100x lower performance for 3 node multi-master galera

641 views
Skip to first unread message

yahim stnsc

unread,
Oct 2, 2017, 1:44:45 PM10/2/17
to codership
Hi all,

Once i switched our application to use galera multi-master on 3 nodes i started to have performance issued.

I started benchmarking the DB engines with sysbench and it seems to confirm what i experience in the app.

With standalone mariadb the perf is about 35000 inserts/transactions/sec

With galera enabled the perf is 350 inserts/transactions/pers.

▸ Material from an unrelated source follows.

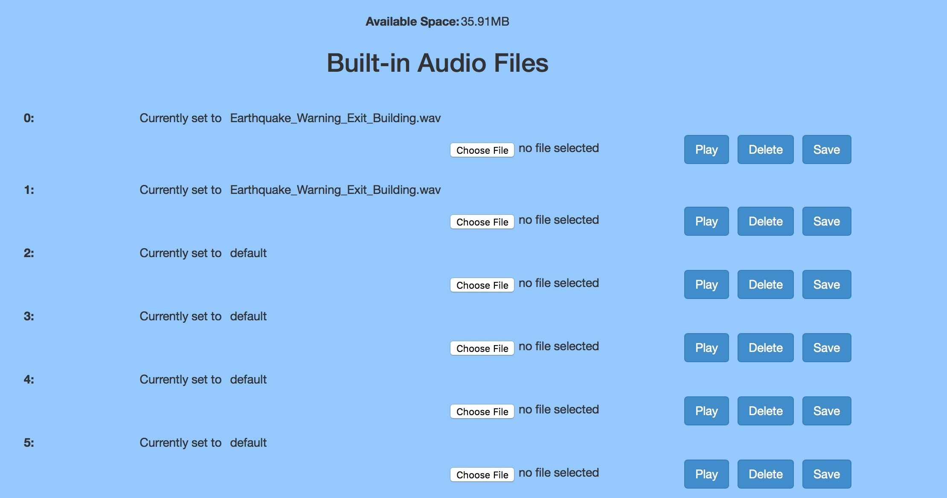Delete the audio file at slot 2

[x=765, y=284]
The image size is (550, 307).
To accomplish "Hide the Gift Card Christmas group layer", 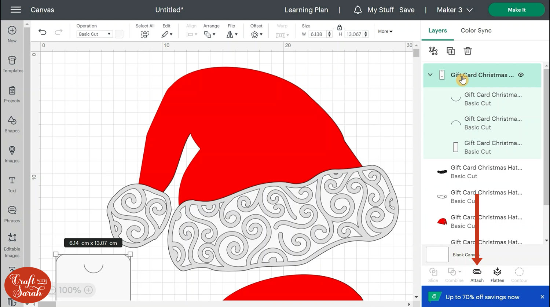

I initially placed the question here so you can read more details on stackexchange: https://dba.stackexchange.com/questions/187458/100x-less-insert-performance-with-galera-multi-master

I am out of ideas to try.

Is the binlog required for fast replication? GTIDs?

Regards,
Mihai

James Wang

unread,
Oct 3, 2017, 4:40:37 AM10/3/17
to codership
How many CPUs you have?
noticed that your innodb_buffer_pool_size = 300MB  - what is your total RAM?

What is your log file size?

Galera does not use binlog for replication

There will be performance hit but not that much.  My experience is about 30%

yahim stnsc

unread,
Oct 3, 2017, 9:22:16 AM10/3/17
to codership
Hi 

Bin-log is not enabled.
I have 8 core CPU's and 12 GB RAM. 
Writes are going to only one master.

I tested also with  innodb_log_file_size = 500000000 but its the same

What doubles performance (50x hit) is to change flush_method to O_DSYNC.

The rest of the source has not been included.